She stared at him, almost frightened.

“I see,” said he, very grave, “that you’ve been thinking even more than I suspected.”

“Dad,” she cried, “this is insufferable. Oblique expressions like these only serve to — “

“Tie them big words up, brand ‘em, and keep ‘em for the fancy markets,” said her father gruffly. “I don’t foller ‘em easy. Talk plain. I’m a plain man. And I tell you plainly that I love you too much to see you throw away time on one like Doone. For why? Because he’s a will-o’-the-wisp, my dear. He’s one of these gents who go through life without ever settling down to one thing. He’s about what? Twenty-five, I’d take him to be. Well, Jerry, he’s crammed ten times more fighting inside his twenty-five years than I’ve put inside forty-five. A fighting man is like a fighting wolf — they’d better hunt alone!”

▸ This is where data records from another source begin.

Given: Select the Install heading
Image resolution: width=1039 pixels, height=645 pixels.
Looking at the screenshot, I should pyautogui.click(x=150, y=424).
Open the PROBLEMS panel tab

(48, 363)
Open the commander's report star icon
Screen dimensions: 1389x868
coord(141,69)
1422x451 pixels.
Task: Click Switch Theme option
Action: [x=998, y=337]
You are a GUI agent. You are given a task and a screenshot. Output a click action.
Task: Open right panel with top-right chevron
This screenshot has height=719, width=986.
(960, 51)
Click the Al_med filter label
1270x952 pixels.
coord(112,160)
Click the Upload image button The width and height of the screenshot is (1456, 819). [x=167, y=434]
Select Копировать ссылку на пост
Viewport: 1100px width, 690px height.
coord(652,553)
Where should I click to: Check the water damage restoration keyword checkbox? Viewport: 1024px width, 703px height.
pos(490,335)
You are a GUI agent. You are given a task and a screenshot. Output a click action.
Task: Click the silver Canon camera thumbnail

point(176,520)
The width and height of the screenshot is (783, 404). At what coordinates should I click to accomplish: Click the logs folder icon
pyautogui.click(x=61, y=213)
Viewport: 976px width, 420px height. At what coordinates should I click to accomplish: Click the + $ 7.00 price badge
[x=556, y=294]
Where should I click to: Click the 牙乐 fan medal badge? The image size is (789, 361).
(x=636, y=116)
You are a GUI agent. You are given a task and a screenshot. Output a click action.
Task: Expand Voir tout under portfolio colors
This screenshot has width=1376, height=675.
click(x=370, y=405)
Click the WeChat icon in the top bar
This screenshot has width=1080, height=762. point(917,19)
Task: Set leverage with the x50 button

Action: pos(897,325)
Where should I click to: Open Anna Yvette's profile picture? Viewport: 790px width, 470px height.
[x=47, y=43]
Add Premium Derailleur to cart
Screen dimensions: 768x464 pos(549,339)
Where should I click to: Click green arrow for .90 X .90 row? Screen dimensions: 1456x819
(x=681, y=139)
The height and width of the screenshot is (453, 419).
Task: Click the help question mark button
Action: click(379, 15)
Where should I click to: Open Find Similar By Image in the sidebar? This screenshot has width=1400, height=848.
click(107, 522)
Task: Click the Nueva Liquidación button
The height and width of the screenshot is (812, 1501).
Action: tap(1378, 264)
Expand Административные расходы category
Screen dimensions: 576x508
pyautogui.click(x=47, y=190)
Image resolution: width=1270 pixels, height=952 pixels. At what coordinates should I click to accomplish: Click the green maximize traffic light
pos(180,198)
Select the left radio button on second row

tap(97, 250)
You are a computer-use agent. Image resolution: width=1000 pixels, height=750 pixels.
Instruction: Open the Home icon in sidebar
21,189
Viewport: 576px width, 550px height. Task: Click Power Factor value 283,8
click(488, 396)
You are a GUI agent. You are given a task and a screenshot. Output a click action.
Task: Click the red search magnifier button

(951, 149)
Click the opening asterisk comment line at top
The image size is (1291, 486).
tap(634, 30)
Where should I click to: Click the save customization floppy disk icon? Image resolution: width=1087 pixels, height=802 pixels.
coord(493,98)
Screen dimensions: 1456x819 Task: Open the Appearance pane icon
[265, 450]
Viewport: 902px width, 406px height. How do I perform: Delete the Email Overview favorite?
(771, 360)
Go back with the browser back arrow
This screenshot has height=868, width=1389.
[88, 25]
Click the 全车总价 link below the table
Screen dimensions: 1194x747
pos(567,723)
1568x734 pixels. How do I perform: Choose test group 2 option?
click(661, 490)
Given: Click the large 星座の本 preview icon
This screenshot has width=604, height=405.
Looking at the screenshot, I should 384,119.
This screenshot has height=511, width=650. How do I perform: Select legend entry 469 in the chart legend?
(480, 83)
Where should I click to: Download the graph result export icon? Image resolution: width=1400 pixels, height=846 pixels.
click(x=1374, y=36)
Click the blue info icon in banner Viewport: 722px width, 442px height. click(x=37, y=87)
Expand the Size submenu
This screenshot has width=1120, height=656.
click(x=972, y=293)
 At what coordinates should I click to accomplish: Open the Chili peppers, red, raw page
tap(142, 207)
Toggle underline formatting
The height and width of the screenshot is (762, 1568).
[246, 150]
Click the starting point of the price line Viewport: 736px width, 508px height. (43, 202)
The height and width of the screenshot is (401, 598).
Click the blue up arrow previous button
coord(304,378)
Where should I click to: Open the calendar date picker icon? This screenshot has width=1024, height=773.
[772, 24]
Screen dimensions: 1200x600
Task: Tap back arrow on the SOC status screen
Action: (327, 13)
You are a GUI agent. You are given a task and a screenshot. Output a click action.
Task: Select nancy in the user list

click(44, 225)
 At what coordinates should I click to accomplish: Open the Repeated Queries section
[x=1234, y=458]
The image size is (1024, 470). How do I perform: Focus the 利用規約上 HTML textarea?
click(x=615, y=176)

“You don’t mean,” she said, “that he’s a gun fighter!”

“Don’t I? Well, honey, you got to learn to use your eyes! What does it mean when a gent carries his holster slung away down low on his right hip so’s it’s just within twitching distance of his finger tips? Ain’t that to have it ready for a fast draw? And what does it mean when a gent’s left hand is all pale from being in a glove, and when his right hand is brown as a berry?”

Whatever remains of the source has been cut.